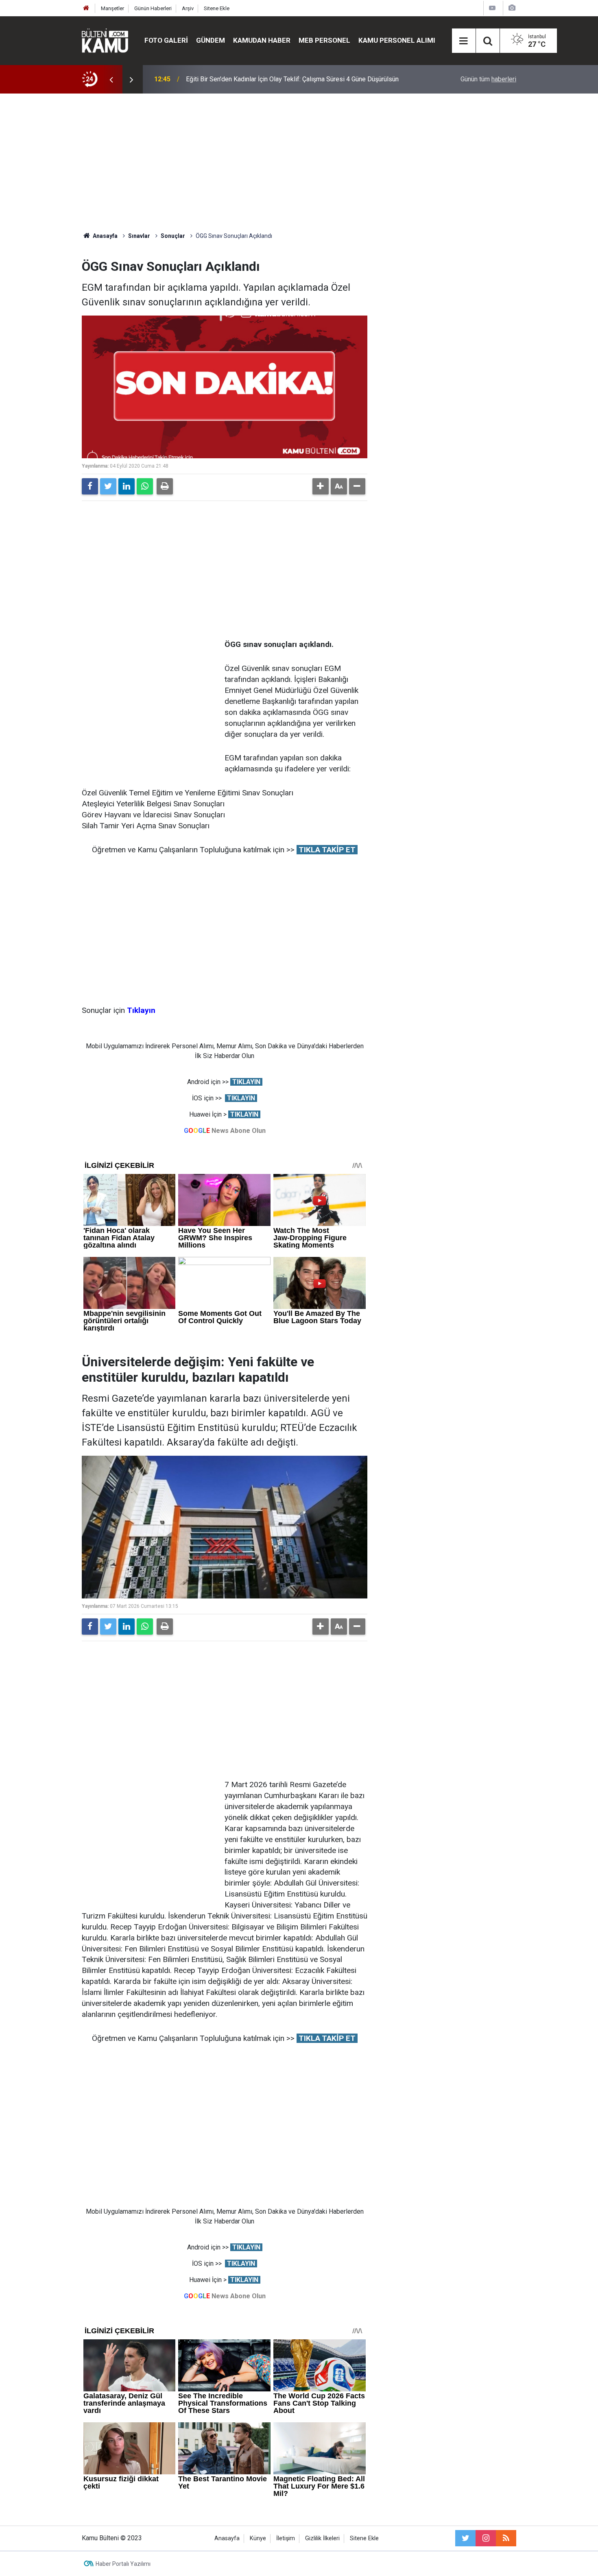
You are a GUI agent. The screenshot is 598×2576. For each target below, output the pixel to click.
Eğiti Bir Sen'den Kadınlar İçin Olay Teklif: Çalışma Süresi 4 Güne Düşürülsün (292, 79)
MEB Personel (324, 40)
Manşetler (112, 8)
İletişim (285, 2538)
§ §
▶ Problem details: Leaving out any pictures, write the records above out exactly as they are.

▶ Reply:
You are a GUI agent. The screenshot is 598×2576. For each target below, output the pixel to click.
Eğiti Bir Sen'den Kadınlar İçin Olay Teklif: Çalışma Süresi 4 Güne Düşürülsün (292, 79)
MEB Personel (324, 40)
Manşetler (112, 8)
İletişim (285, 2538)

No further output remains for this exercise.